A Baltimore City councilman said Wednesday he's been told recovery from the ransomware attack on city government could take anywhere from three weeks to three months.
"It's been, I would say, frustrating--from the government side, it's been very frustrating," 4th district Councilman Bill Henry said. "I'm sure it's just as if not more frustrating from the side of constituents who are trying to reach us."
Hackers demanded 13 Bitcoin. At the start of the hack, that was equivalent to around $75,000. However, the same amount of Bitcoin ran more than $100,000 on Wednesday.
As the outage drags on, city permits and real estate deals are being held up. City officials have no date for when systems will be back up. Real estate transactions should resume late next week, and it's safe to use city websites even as city systems remain down.
The FBI says it's possible the ransomware attack is connected to other cities.
The attack happened days after Mayor Bernard C. "Jack" Young officially took over for former Mayor Catherine Pugh, and just after Brandon Scott was elevated as City Council president.
"Happening as it has during a point of leadership transition with now Mayor Young and now council President Brandon Scott, it has added an extra dimension to the difficulty on an internal basis as we try to figure out not only how to reach staff people to help us get problems solved for our constituents, but also at the same time we're adjusting to who are the staff people we should be reaching out to because some positions are changed," Henry said.
He said he hopes that the timeframe he was given accounts for both service restoration and an investigation into the hack's origins, and that service will be restored closer to the three-week end.
"My expectation is... that at some point in the three week to three month range, the damage will be repaired and that they will continue on," Henry said, adding that city officials are taking the opportunity to perform extensive repair and replacement work they otherwise wouldn't have the opportunity to do.
Former Mayor Sheila Dixon told C4 on Wednesday that she would pay the ransom first, citing the number of services affected, then work to make sure it never happens again.
"And I would write the check and give them the money so that we can get things back up and running," Dixon said.
Though Dixon conceded she isn't an expert in network security, she said employees have to be educated on safe use of city technology, and city systems need to be regularly backed up.
A spokesman for the FBI's Baltimore field office, however, said the agency doesn't support paying a ransom to hackers.
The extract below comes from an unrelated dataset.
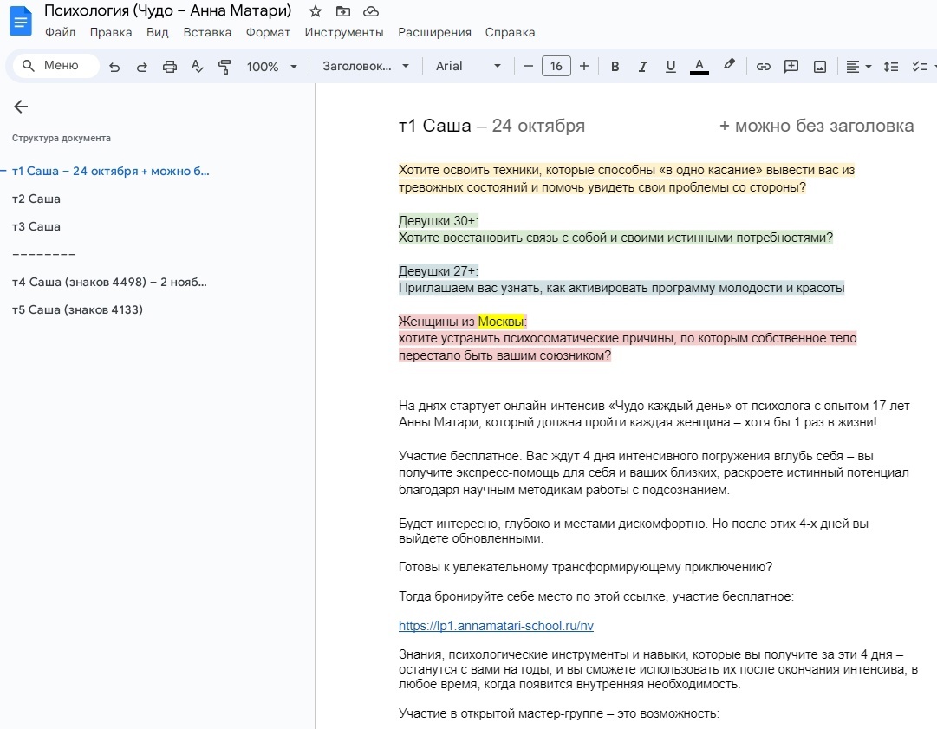
Task: Click the Insert image icon
Action: click(x=820, y=67)
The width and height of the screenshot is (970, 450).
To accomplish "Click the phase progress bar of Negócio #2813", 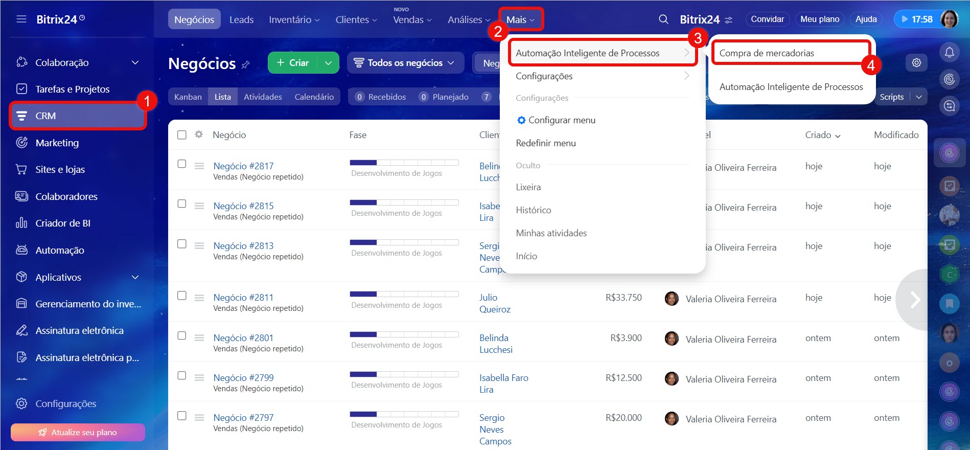I will coord(404,242).
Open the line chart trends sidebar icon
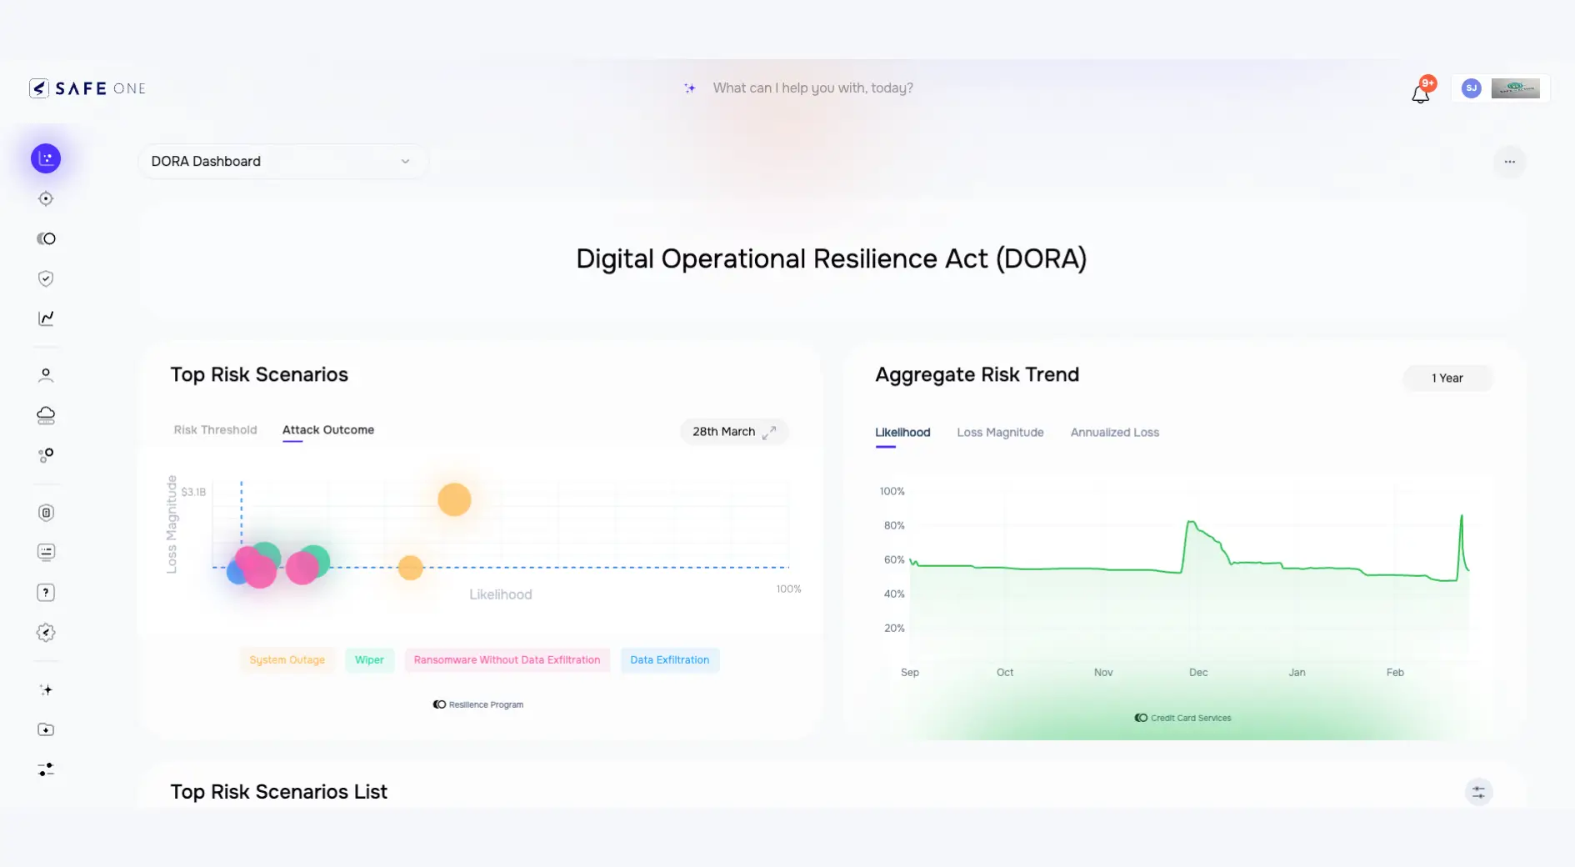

"Paying a ransom doesn't guarantee an organization that it will get its data back-there have been cases where organizations never got a decryption key after having paid the ransom," spokesman Dave Fitz said. "Paying a ransom not only emboldens current cyber criminals to target more organizations, it also offers an incentive for other criminals to get involved in this type of illegal activity. And by paying a ransom, an organization might inadvertently be funding other illicit activity associated with criminals."